Personal information
- Full name: Maksym Ivanovych Lopyryonok
- Date of birth: 13 April 1995 (age 31)
- Place of birth: Alchevsk, Ukraine
- Height: 1.86 m (6 ft 1 in)
- Position: Defender

Team information
- Current team: Probiy Horodenka

Youth career
- 2008: UFK Dnipropetrovsk
- 2009–2012: Dnipro Dnipropetrovsk

Senior career*
- Years: Team / Apps / (Gls)
- 2012–2017: Dnipro / 20 / (0)
- 2017–2020: Dnipro-1 / 80 / (3)
- 2020: → Mynai (loan) / 10 / (0)
- 2021: Istiklol / 0 / (0)
- 2021: Mynai / 10 / (0)
- 2021–2023: LNZ Cherkasy / 42 / (2)
- 2024–2025: Bukovyna Chernivtsi / 17 / (0)
- 2025: Chornomorets Odesa / 9 / (0)
- 2026: Bratslav / 0 / (0)
- 2026–: Probiy Horodenka / 0 / (0)

International career^{‡}
- 2010: Ukraine U16 / 1 / (0)

= Maksym Lopyryonok =

Ukrainian footballer

Maksym Ivanovych Lopyryonok (Максим Іванович Лопирьонок; born 13 April 1995) is a Ukrainian professional footballer who plays as a defender for Probiy Horodenka.

==Career==
Lopyryonok is a product of the UFK Dnipropetrovsk and FC Dnipro youth systems.
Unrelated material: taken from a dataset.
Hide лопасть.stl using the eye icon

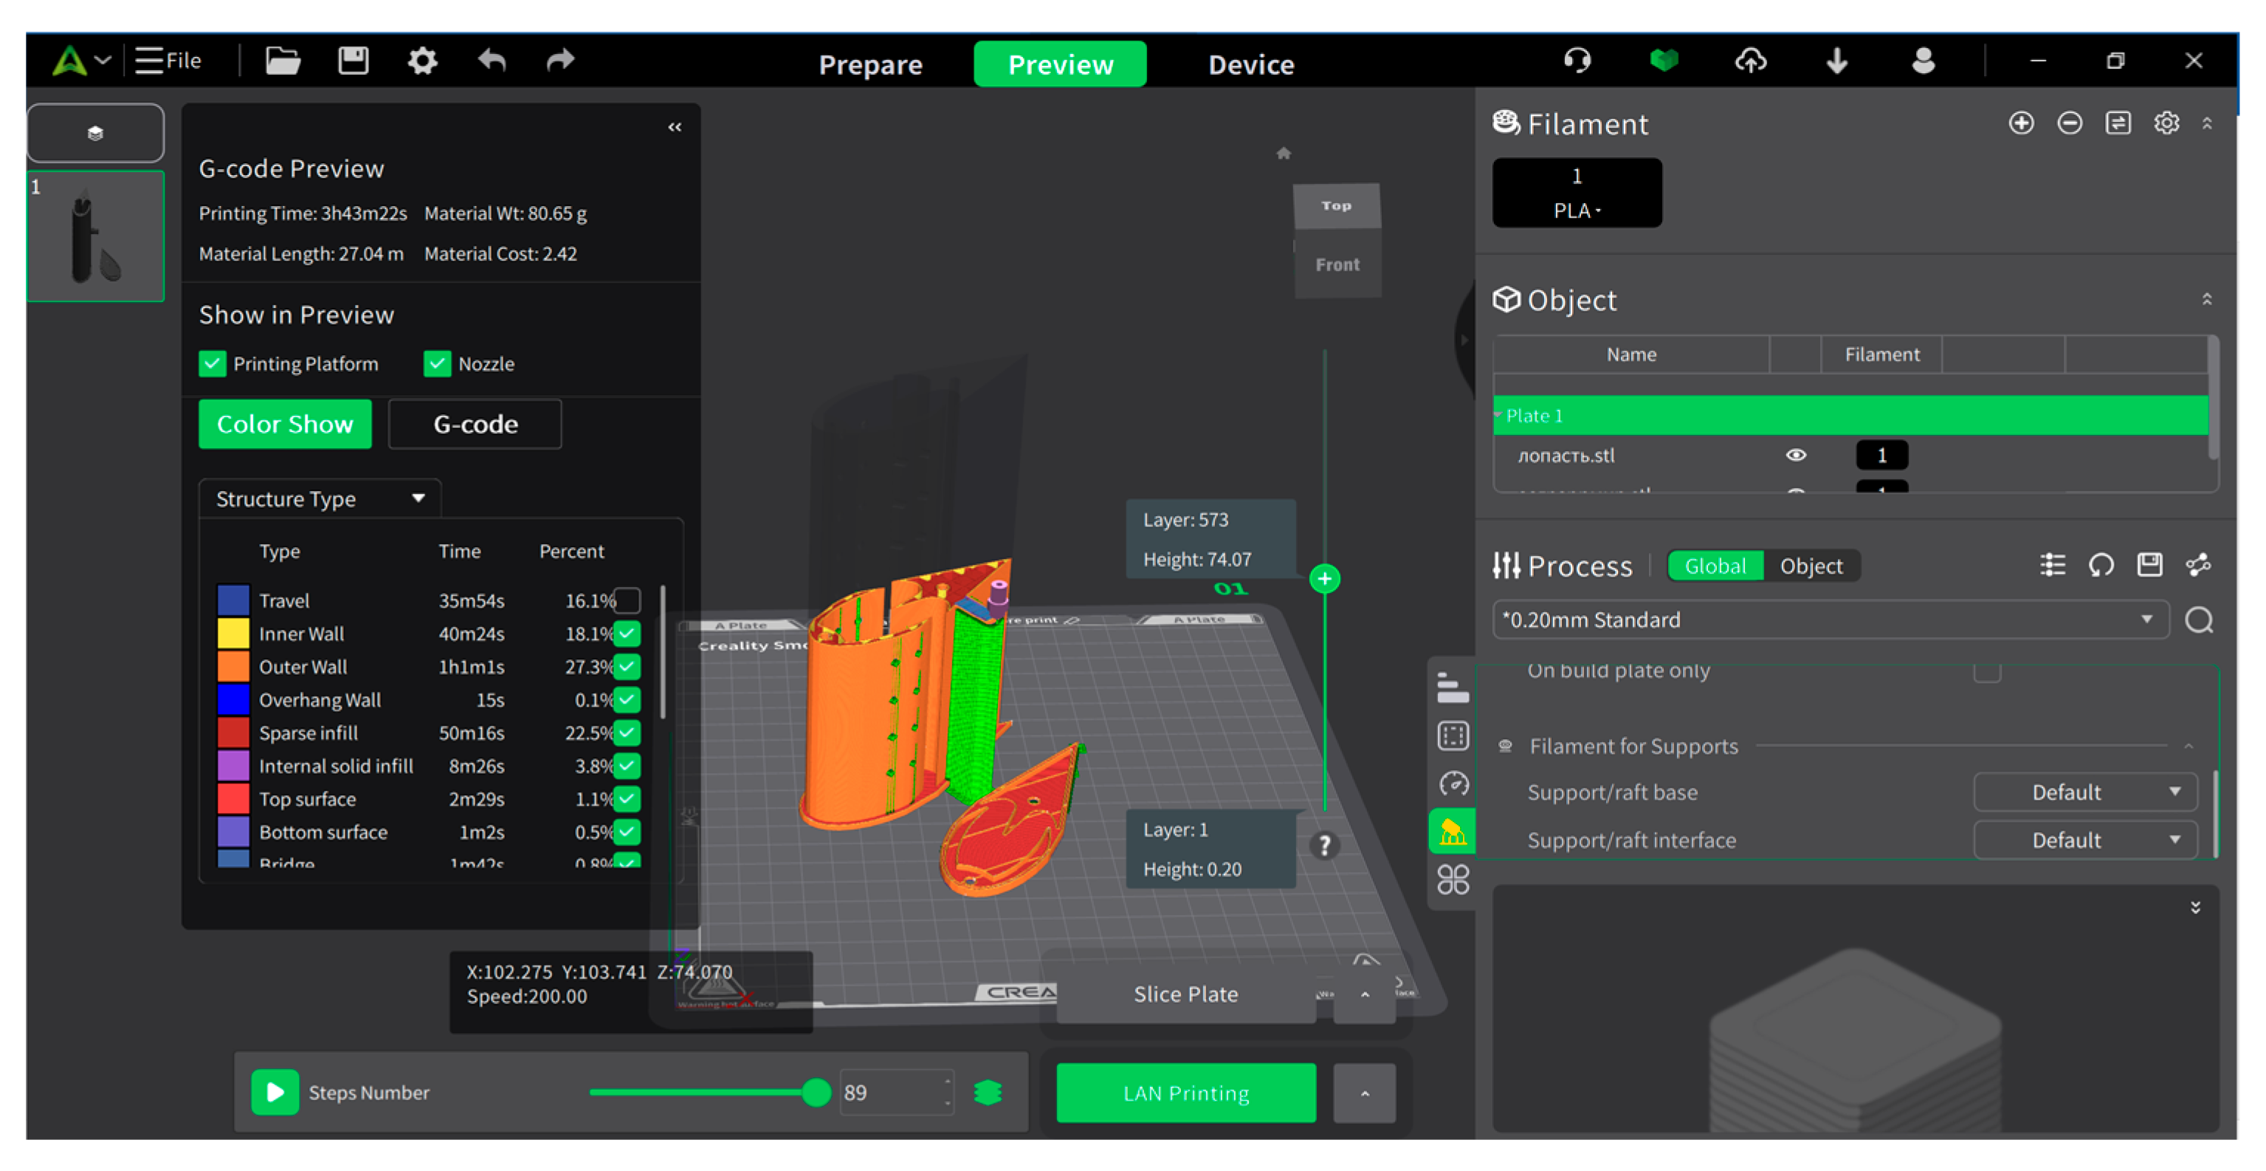[x=1795, y=455]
He made his debut for FC Dnipro in the match against FC Stal Kamianske on 30 October 2016 in the 2016–17 Ukrainian Premier League.

=== Chornomorets Odesa ===
On 13 July 2025, Lopyryonok joined Chornomorets Odesa. He made his debut for Chornomorets on 23 August 2025 against Zorya Luhansk in the 2025–26 Ukrainian Cup, and scored his first club goal. On 6 February 2026, Lopyryonok left the club.

On 16 July 2026, Lopyryonok joined Probiy Horodenka.